The basketball players at the university named for George Washington nearly ruined his birthday last night before hanging on for a frantic 84-79 victory over Navy at Smith Center.
The triumph was the 100th for GW Coach Bob Tallent and George Washington's sixth this year against 16 losses. Navy, which lost its 12th game in the last 13 against the Colonials, dropped to 8-15.
"Let's wait until I get 700 wins before you throw me in the shower," Tallent pleaded as his players descended on the trainer's room. "Better, yet, when the season's over, we'll all get in the shower."
There are some who might rather see Tallent and his players in the Potomac, preferably with weights attatched to their bodies. This has not been a pleasant season for Foggy Bottom faithful, who have endured losing streaks of seven and three games. Lastnight's victory was the second in the last 12 for the beleaguered Colonials, but Tallent's smile could have lighted the Washington Monument.
"I remember all the wins vividly this year," he said. "We played real hard tonight, and we hustled all game. I think this one will give us confidence."
Like everything else GW had done this season, it wasn't easy. After a see-saw beginning, the Colonials took the lead for good at 18-17 on Oscar Wilmington's jumper with 6:03 left in the first half. A suffocating press led to several Navy turnovers, and when the teams went to the locker room, GW led, 34-26, despite 54 percent shooting by Navy.
After the Mid's Bill Freitag opened the next half with a jumper, GW scored the next eight points, six by guard Curtis Jefferies, and had Navy gasping at 43-28. GW. maintained that margin to the 13-minute mark, and seemed home free.
Not for long. While the Colonials lost contact with the hoop, the Mids ran off with eight points and suddenly were back in it at 55-48.
"That was like deja vu," said Tallent, who earlier this year watched his club blow huge second-half leads against St. Francis and Rhode Island. "I thought, 'Here we go again.'"
His fears were well founded.

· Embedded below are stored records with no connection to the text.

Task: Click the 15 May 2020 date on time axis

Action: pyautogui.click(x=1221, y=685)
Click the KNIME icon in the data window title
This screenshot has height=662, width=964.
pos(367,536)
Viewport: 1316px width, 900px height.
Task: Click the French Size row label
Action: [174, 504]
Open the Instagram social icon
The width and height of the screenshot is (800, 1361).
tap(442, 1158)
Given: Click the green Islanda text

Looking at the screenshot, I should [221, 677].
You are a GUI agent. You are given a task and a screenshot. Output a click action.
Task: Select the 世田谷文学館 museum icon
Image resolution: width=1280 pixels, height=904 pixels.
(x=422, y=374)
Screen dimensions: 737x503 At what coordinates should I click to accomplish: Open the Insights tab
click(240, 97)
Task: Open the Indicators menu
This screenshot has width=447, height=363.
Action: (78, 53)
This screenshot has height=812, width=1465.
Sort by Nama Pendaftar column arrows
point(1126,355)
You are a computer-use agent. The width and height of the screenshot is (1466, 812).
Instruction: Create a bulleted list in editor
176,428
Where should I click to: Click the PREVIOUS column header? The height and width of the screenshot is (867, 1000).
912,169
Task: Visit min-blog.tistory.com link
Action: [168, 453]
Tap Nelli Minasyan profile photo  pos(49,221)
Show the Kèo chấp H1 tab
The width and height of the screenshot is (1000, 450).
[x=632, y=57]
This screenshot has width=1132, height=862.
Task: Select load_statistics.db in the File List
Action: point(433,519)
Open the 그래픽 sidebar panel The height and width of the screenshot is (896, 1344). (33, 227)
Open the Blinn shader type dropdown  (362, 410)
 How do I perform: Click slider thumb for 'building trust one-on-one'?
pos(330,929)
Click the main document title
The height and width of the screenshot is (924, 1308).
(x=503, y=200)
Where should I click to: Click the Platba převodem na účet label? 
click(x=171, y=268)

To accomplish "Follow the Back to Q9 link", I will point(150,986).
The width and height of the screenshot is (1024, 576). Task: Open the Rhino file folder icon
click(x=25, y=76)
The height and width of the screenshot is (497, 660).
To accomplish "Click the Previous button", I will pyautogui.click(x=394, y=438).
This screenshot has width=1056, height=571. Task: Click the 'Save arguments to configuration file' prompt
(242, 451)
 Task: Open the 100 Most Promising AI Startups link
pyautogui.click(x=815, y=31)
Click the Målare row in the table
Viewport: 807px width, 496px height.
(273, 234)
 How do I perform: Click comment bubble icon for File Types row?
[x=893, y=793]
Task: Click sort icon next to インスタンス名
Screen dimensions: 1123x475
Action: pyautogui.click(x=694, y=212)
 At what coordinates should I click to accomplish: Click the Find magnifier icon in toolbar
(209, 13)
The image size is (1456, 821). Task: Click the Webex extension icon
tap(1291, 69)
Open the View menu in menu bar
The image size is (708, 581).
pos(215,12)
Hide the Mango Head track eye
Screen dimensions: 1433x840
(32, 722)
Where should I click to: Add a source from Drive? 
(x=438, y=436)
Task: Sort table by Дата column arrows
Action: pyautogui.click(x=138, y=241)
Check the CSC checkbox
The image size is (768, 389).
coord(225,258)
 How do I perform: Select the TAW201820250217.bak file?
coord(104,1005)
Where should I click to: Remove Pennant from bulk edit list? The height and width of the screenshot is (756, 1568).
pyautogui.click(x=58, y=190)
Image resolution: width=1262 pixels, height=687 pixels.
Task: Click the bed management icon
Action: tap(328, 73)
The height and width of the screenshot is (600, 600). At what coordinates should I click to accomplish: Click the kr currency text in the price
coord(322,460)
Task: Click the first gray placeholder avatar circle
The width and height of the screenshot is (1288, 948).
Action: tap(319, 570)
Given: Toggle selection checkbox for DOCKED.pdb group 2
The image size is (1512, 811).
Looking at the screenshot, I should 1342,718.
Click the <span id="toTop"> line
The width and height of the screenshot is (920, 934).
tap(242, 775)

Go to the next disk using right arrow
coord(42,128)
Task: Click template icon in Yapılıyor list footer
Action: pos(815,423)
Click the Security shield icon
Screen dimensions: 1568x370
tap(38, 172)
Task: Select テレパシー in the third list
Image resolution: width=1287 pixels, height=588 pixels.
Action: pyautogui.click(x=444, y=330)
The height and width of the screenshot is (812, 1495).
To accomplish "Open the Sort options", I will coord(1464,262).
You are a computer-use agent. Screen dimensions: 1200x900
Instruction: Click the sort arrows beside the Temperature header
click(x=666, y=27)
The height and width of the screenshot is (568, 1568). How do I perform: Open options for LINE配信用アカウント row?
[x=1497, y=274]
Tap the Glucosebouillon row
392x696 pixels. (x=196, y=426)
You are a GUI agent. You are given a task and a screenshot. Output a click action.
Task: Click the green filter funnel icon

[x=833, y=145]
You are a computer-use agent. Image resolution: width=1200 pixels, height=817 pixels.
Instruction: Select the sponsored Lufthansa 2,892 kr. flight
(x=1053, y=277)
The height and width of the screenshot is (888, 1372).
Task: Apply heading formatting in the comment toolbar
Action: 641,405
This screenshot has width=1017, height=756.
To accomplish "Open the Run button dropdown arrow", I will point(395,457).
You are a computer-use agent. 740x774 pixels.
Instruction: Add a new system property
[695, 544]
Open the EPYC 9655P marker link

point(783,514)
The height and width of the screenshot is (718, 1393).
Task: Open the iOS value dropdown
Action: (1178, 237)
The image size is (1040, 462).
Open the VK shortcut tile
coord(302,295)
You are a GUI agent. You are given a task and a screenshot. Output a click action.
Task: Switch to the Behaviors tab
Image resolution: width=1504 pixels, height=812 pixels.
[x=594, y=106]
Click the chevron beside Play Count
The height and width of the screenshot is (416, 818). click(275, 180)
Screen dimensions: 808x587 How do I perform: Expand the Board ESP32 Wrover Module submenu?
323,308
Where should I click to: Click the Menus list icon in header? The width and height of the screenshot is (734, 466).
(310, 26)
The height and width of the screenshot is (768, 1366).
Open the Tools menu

The mids kept scratching and clawing, and behind Dave Brooks and Gary Price, gradually trimmed their deficit to 75-73 with 1:12 remaining.
"Worried wasn't the word," Jefferies acknowledged. "We were scared. I think we had a little letdown."
"They hit a couple of three-point baskets, and the momentum just sort of shifted," said GW guard Wilbert Skipper, who made 10 out of 18 shots and led both clubs with 24 points. "We didn't give up or anything like that. We just let down a little."
Not quite far enough for Navy, though. After Jefferies and Bob Romaine traded two free throws each, the Mids' bench rose en masse to protest the officials' failure to call what they thought was as traveling violation by Randy Davis. Before they sat down, they had been assessed a technical foul.
"How can they be watching our bench,"Navy Coach Paul Evans wondered. "Somehow, I doubt that all 12 guys can be wrong. They didn't even do anything except yell that he walked. It's a two point game in the last minute and this guy's watching out bench instead of the court."
"I don't think we got a fair shake," said Evans. "You score five more field goals than the home team and lose the game. Something's wrong."
After davis missed the first shot of the technical, Skipper made the second. Ten seonds later, Davis drove the lane for a basket and an 80-75 advantage. Skipper finished Navy with a fast-break dunk with 22 seconds left.